D 2025-07-01T04:10:16.701
L User-Based\sPrivilege\sSeparation
N text/x-markdown
P d80ccb57e2f6ab41ad1361161d2d00afc4a9f13277b89ede50994b46949a028e
U tangent
W 11441
## Motivation
There is an ancient practice in the Unix world where each service gets its own “user.” The practice is so old that when it was a new idea, these “system users” got intermixed with the real human kind, and you’d end up with different system user IDs on each box, depending on the order the users were created.
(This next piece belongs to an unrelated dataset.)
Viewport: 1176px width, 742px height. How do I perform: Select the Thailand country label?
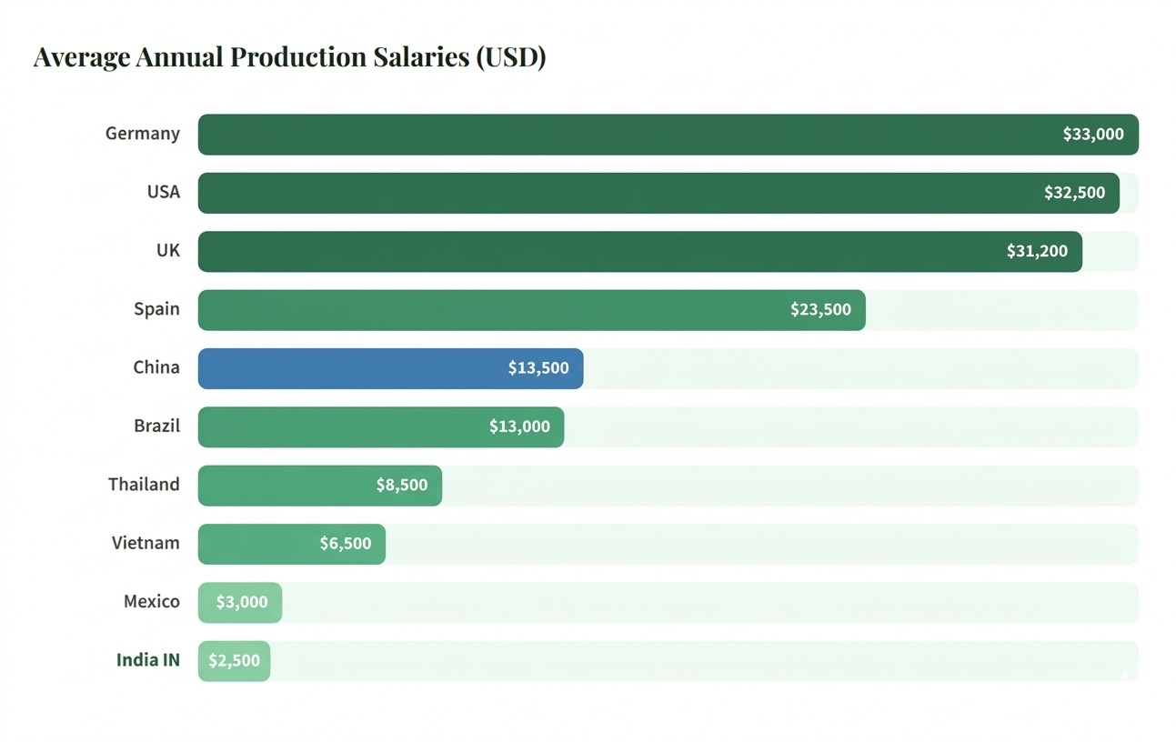point(144,485)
Eventually, OSes began reserving some number of the low-numbered IDs(^Commonly either 500 or 999, the stock behavior for macOS and mainstream Linux distros.) for themselves, starting the real human users past that limit.
Podman obsoletes all of this.
Do not combine the two.
Why? Read on.
## User Namespaces
“Linux container” is a wrapper term for a bunch of disconnected technologies which tools like Podman combine into a useful whole. It is useful to think of this assortment of underlying features as if there had been a concerted effort to add containerization to the Linux kernel, but the fact is that the pieces were added separately over a span of years, in some cases for purposes quite separate from what we now think of as containerization.
I bring this up because it can be important to understand the elements, as in this specific case, where Linux’s [namespaces] feature functionally obsoletes the old “system users” practice. In brief, user namespaces — [userns] for short — provide the same benefit: isolating privilege based on user ID.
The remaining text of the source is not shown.